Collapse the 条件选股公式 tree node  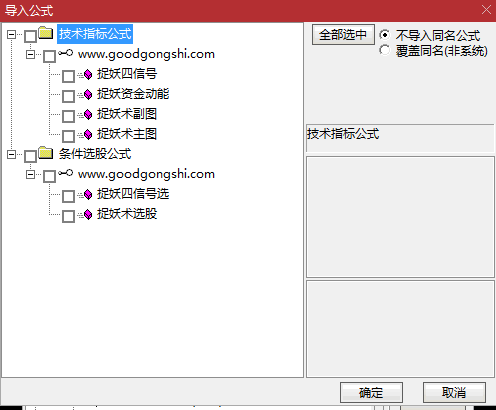(11, 154)
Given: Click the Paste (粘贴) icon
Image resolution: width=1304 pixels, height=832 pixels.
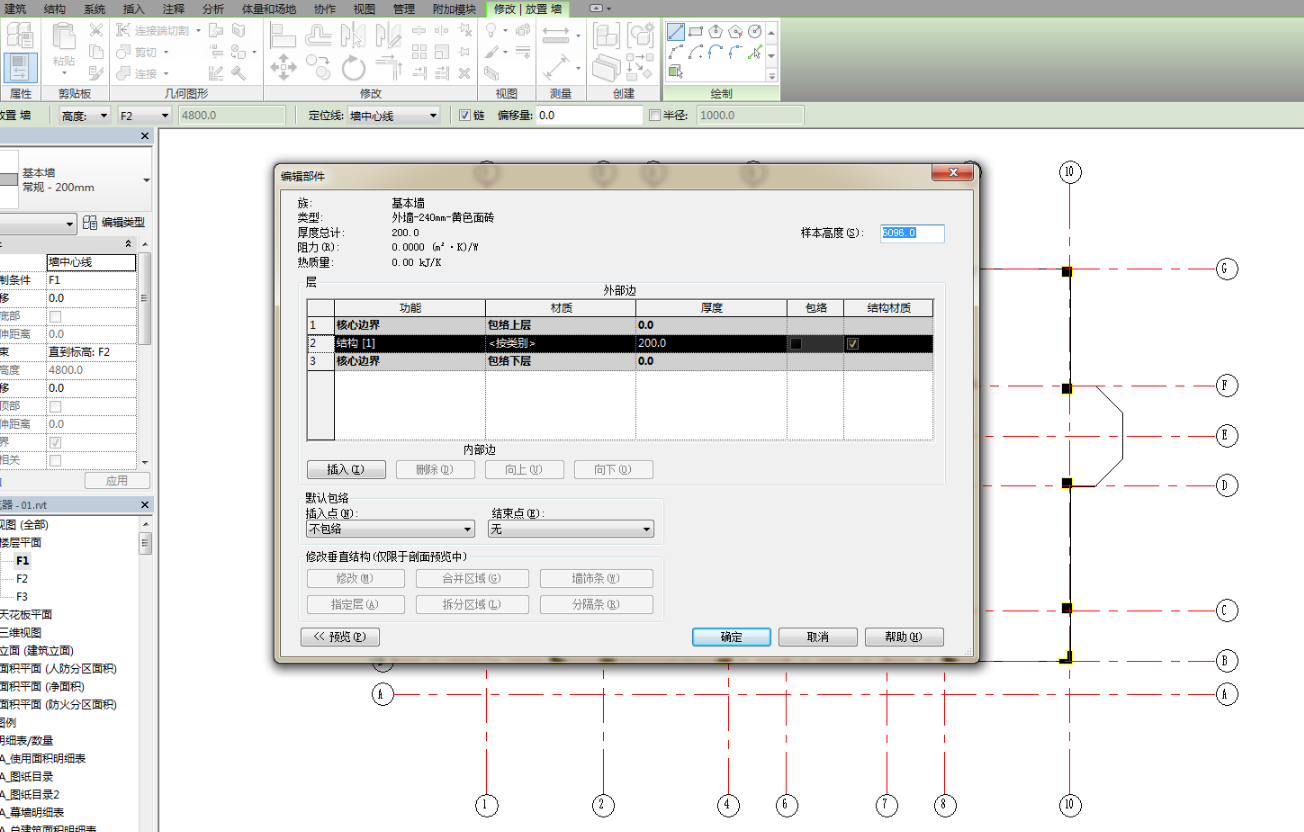Looking at the screenshot, I should pos(63,45).
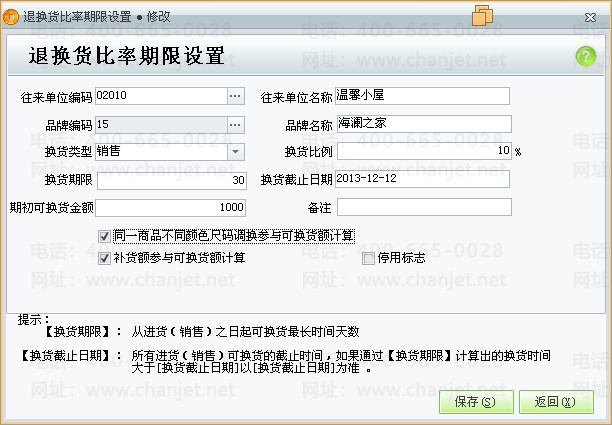Image resolution: width=612 pixels, height=425 pixels.
Task: Expand the 换货类型 dropdown arrow
Action: tap(235, 152)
———
TASK REQUIREMENTS »
Word for word, write out each line from the one with "Given: Click the Paste (粘贴) icon" through the end of the entries above, and omit any pictures.

FINISHED TASK »
Given: Click the Paste (粘贴) icon
Image resolution: width=1304 pixels, height=832 pixels.
Looking at the screenshot, I should pos(63,45).
Image resolution: width=612 pixels, height=425 pixels.
Task: Expand the 换货类型 dropdown arrow
Action: tap(235, 152)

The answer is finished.